To their credit, Smith, a state senator from Alachua, and Davis, a congressman from Tampa, tried harder than their Republican counterparts in an earlier debate Tuesday debate to offer an insurance remedy.
Both Democratic candidates proved tougher on the insurance industry.
But neither addressed the core issue - how Florida can attract fresh capital and a regulatory spine to deal with an insurance industry grown comfortable dropping higher-risk Floridians as policyholders and raising rates to remaining customers at an astronomical pace.
Smith outlined a plan that would do away with the state-run Citizens Property insurance pool, but declined to say where more than a million Florida homeowners in the pool would go.
Davis ignored his support for a national catastrophe fund.
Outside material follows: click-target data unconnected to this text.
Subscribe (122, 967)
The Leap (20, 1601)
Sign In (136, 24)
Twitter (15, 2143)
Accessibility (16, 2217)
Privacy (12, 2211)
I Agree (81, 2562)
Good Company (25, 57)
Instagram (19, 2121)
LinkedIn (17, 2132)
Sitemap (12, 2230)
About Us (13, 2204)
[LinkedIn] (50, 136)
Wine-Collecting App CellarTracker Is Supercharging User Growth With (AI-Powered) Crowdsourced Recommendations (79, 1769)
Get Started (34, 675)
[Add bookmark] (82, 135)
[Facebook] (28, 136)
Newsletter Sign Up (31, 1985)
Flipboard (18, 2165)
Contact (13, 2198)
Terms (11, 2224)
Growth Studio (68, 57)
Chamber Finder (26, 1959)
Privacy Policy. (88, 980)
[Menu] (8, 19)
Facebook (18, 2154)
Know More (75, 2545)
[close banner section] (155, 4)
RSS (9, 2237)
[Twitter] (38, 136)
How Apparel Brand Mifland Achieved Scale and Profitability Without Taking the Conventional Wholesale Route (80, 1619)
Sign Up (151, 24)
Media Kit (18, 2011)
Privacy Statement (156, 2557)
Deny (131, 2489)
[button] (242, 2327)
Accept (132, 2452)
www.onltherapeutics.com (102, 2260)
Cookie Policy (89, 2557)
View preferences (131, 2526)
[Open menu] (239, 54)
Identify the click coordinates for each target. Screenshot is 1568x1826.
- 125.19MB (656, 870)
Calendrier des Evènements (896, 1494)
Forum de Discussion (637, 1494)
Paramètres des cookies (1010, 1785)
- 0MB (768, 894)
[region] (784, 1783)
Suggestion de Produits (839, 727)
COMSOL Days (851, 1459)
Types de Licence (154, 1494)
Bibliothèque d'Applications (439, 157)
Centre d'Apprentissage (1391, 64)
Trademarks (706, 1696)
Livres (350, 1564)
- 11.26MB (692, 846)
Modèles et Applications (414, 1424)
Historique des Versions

But he called for closing a loophole that lets insurers separate wind and water damage and permits them to avoid paying for one by blaming the other.
Both Smith and Davis endorsed tougher oversight of insurance companies. Smith asked for an "independent insurance commission" while Davis backed a "consumer watchdog."
Neither explained why current state consumer safeguards have largely failed. The primary will be held Sept. 5.